It’s a good day for the unborn in Texas, as the state’s heartbeat abortion law passed in May goes into effect. The measure makes it illegal for doctors to abort a child for whom a heartbeat can detected—generally, after the sixth week of pregnancy.
Currently, the Supreme Court’s precedent allows doctors to abort unborn children up until they are viable outside the mother’s womb, when the child is already significantly more developed than at six weeks. Now, Texas joins Ohio, Georgia, Louisiana, Missouri, Alabama, Kentucky, and South Carolina in putting such a law on the books, its second attempt since a similar 2016 law was overturned by the Supreme Court.
The Wall Street Journal reports that “the matter only arrived at the Supreme Court on Monday, centered on the preliminary question of what rules should apply in Texas while abortion providers continue to challenge the ban in lower courts.” The Journal notes a federal appeals court halted trial court proceedings in the case for now, and declined to block the ban from taking effect.
Significantly, however, the structure of Texas’s ban prevents the usual harangue of activists from suing government officials who would be responsible for enforcing such a decision, as they have done in every state that has passed such a bill.
The Journal explains:
Abortion-rights advocates typically challenge new restrictions before they go into effect by suing the government officials who would be in charge of enforcing the law. But Texas lawmakers devised a measure that shifts enforcement from the state to private parties. Under the terms of the six-week ban, private parties can file civil lawsuits against any person who allegedly performs or aids a banned abortion, or who intends to do so. Under the law, a successful suit entitles the plaintiff to collect at least $10,000 in damages per abortion challenged.

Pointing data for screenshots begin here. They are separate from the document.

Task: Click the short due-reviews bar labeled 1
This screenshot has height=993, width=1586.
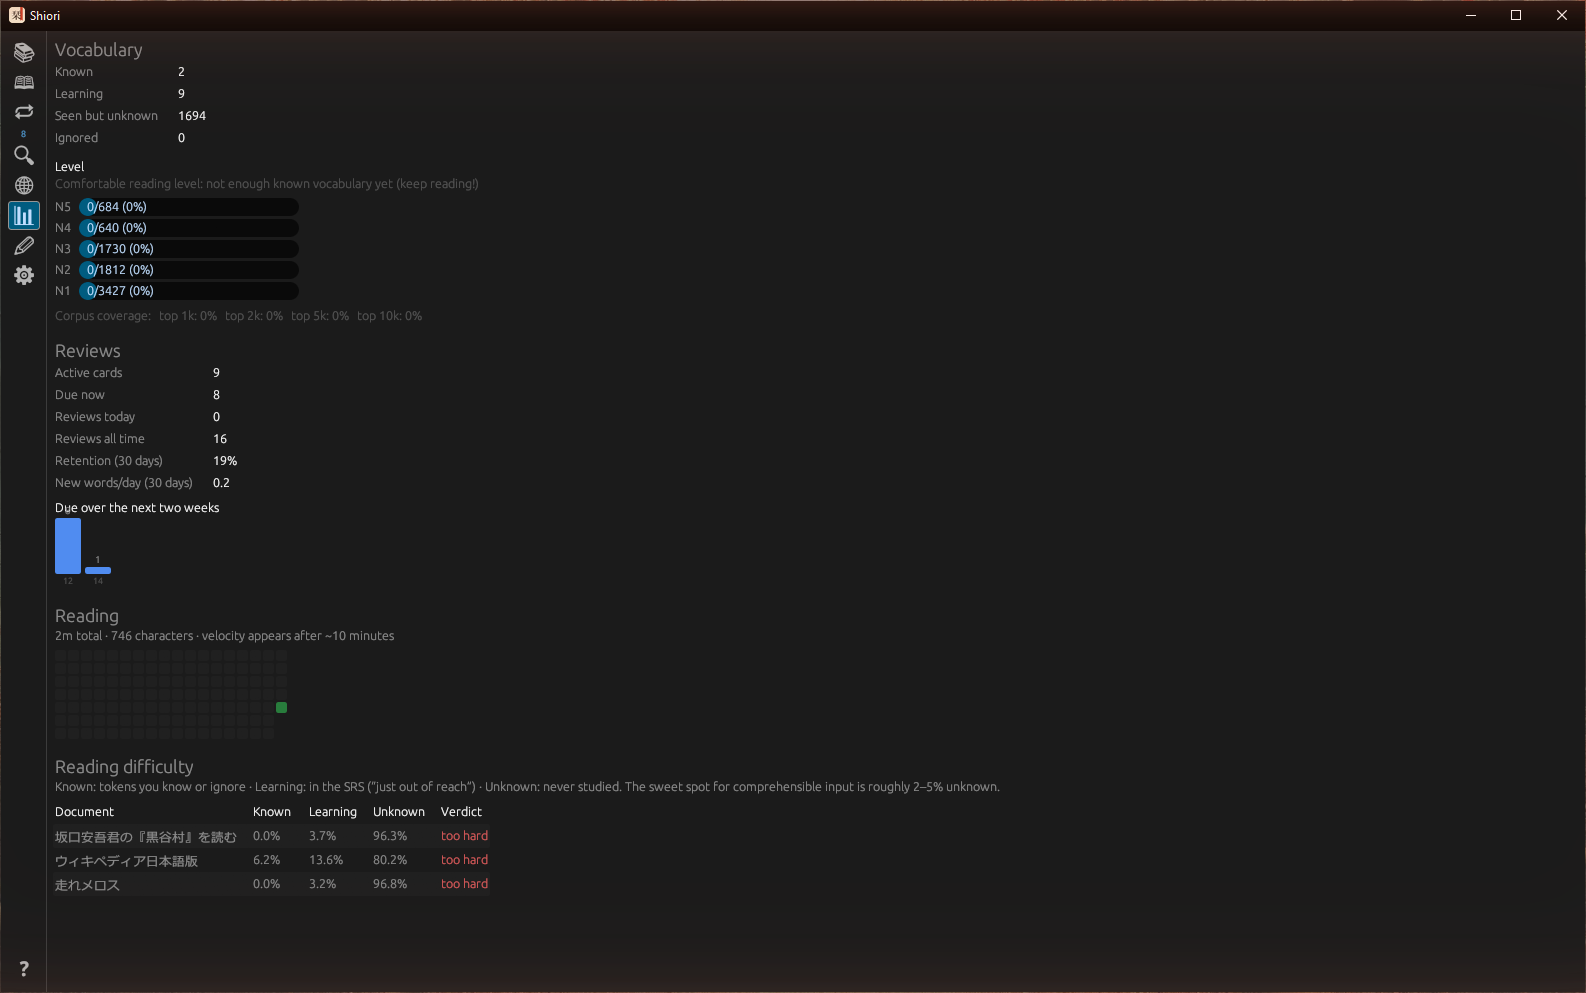Action: [x=98, y=570]
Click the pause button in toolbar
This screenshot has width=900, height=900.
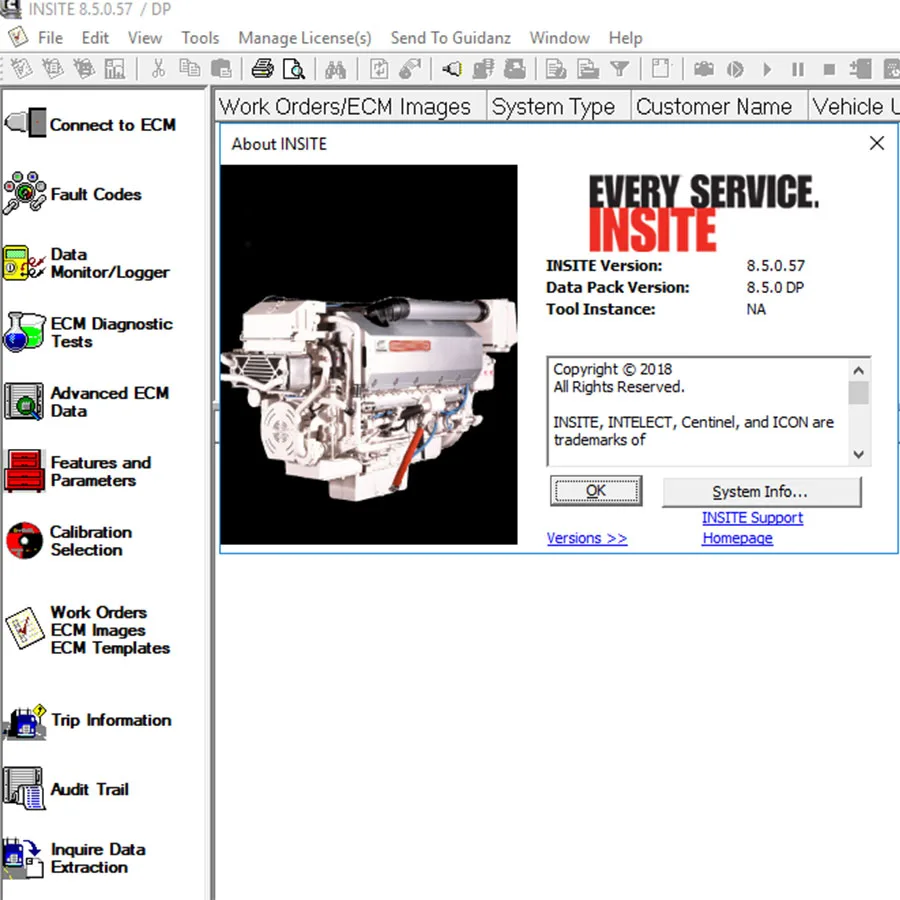[x=798, y=69]
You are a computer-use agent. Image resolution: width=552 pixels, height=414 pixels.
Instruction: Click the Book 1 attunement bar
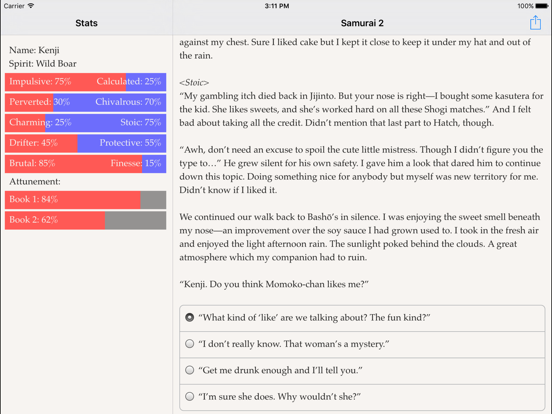(86, 200)
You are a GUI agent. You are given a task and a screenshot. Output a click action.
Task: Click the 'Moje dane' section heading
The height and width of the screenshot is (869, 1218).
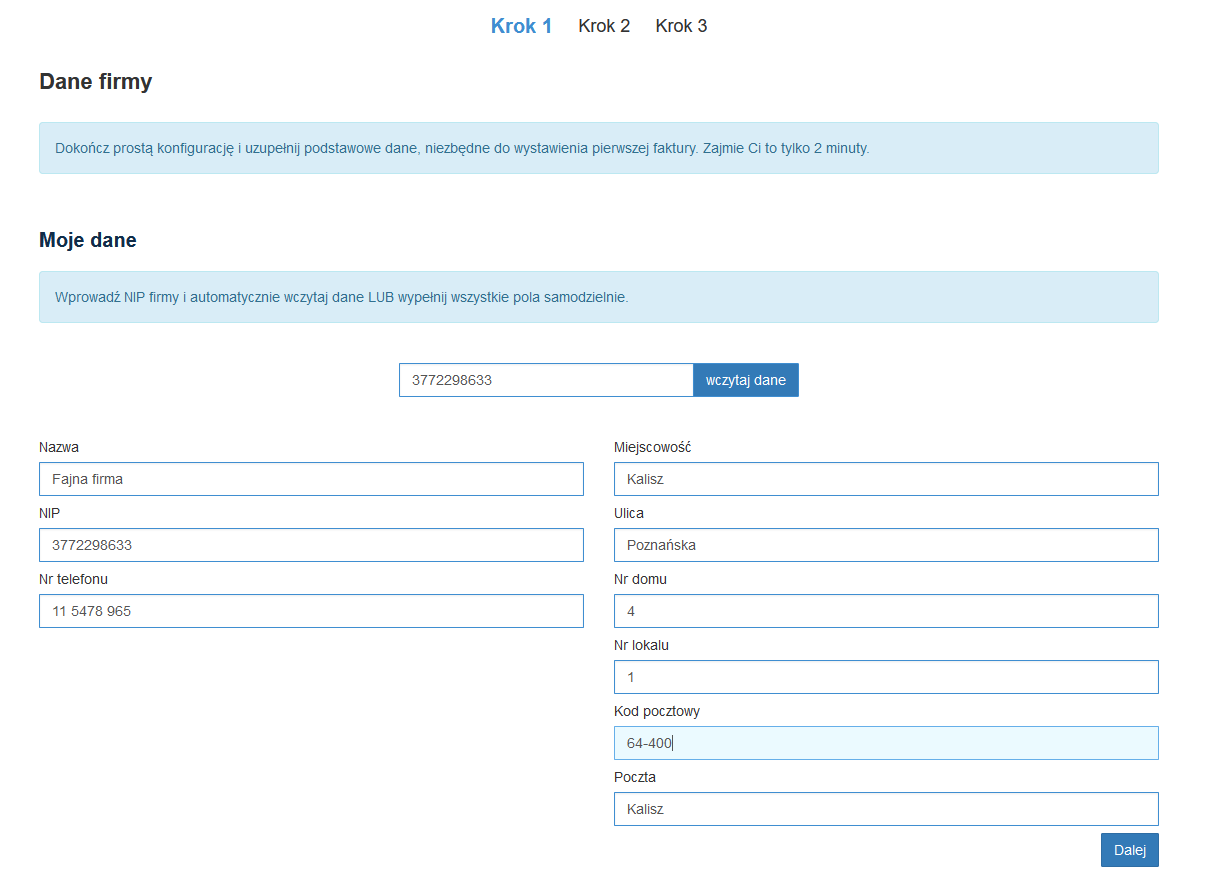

State officials emphasized this feature of the law in papers filed Tuesday afternoon with the Supreme Court, arguing it was among many reasons abortion providers weren’t entitled to an emergency order blocking the law.
“This court cannot expunge the law itself. Rather, it can enjoin only enforcement of the law. But the governmental defendants explicitly don’t enforce the law,” Texas Republican Attorney General Ken Paxton and other state officials told the high court.
As The American Conservative senior editor Rod Dreher wrote last June, after the Supreme Court struck down Louisiana’s heartbeat law, the SCOTUS jurisprudence on abortion is mangled at best.
“Can anyone understand SCOTUS abortion jurisprudence? Can it ever be applied logically? I think it can, if you understand this principle: Pro-lifers must lose,” Dreher wrote.
Yet the Texas legislature, at least for now, has found a way to wrest a meaningful victory from the judicial mire—and power back from a legislating judiciary. It’s more than a victory for life; it’s a model for conservatives in state legislatures to follow, who have any real desire to protect the American way of life beyond what they can post on their campaign websites. If the Texas law succeeds in stymying abortion activists, it shows that conservatives actually can win battles, and when we aren’t winning, maybe it is due to a lack of cunning, not just a system rigged against defenders of innocent life at every turn.
The Gospel of Matthew has words to the wise, as true in politics as in any other aspect of life in exile: “Behold, I am sending you out as sheep in the midst of wolves, so be wise as serpents and innocent as doves.” We can continue using the same timid approaches, and hope against hope we aren’t devoured, or we can learn to outsmart the wolves. Texas did just that.